This work addresses the challenge of multiscale positional modeling in Transformers, focusing on mechanistic analysis of Rotary Position Embedding (RoPE). Through spectral analysis, rotational matrix modeling, and theoretical derivation of phase–harmonic interference, we establish that RoPE modulates high-frequency components of token embeddings via position-dependent phase shifts and—synergistically with feed-forward network (FFN) activations—generates harmonic representations. Phase alignment enhances neuron activation and sharpens attention weights, thereby establishing a novel frequency-domain interpretability framework. Empirical evaluation demonstrates that this mechanism significantly improves attention focus and long-range dependency modeling. The critical role of frequency components in sequence memory is validated across LSTMs and multiple Transformer variants, confirming that spectral properties underpin effective temporal reasoning in modern sequence models.

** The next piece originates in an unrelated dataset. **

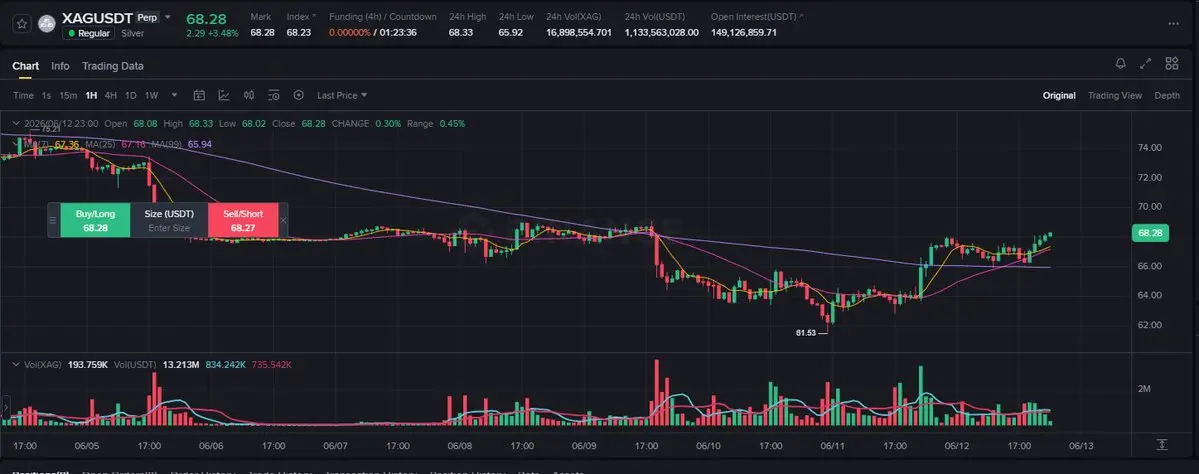Open the XAGUSDT pair selector arrow

tap(168, 17)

Rotary Positional Embeddings (RoPE) enhance positional encoding in Transformer models, yet their full impact on model dynamics remains underexplored. This paper studies how RoPE introduces position-dependent rotations, causing phase shifts in token embeddings that influence higher-frequency components within the model's internal representations. Through spectral analysis, we demonstrate that RoPE's rotation matrices induce oscillatory behaviors in embeddings, affecting information retention across layers and shaping temporal modeling capabilities. We show that activation functions in feed-forward networks interact with RoPE-modulated embeddings to generate harmonics, leading to constructive or destructive interference based on phase alignment. Our findings reveal that phase alignment amplifies activations and sharpens attention, while misalignment weakens activations and disrupts focus on positional patterns. This study underscores the importance of frequency components as intrinsic elements of model behavior, offering new insights beyond traditional analyses.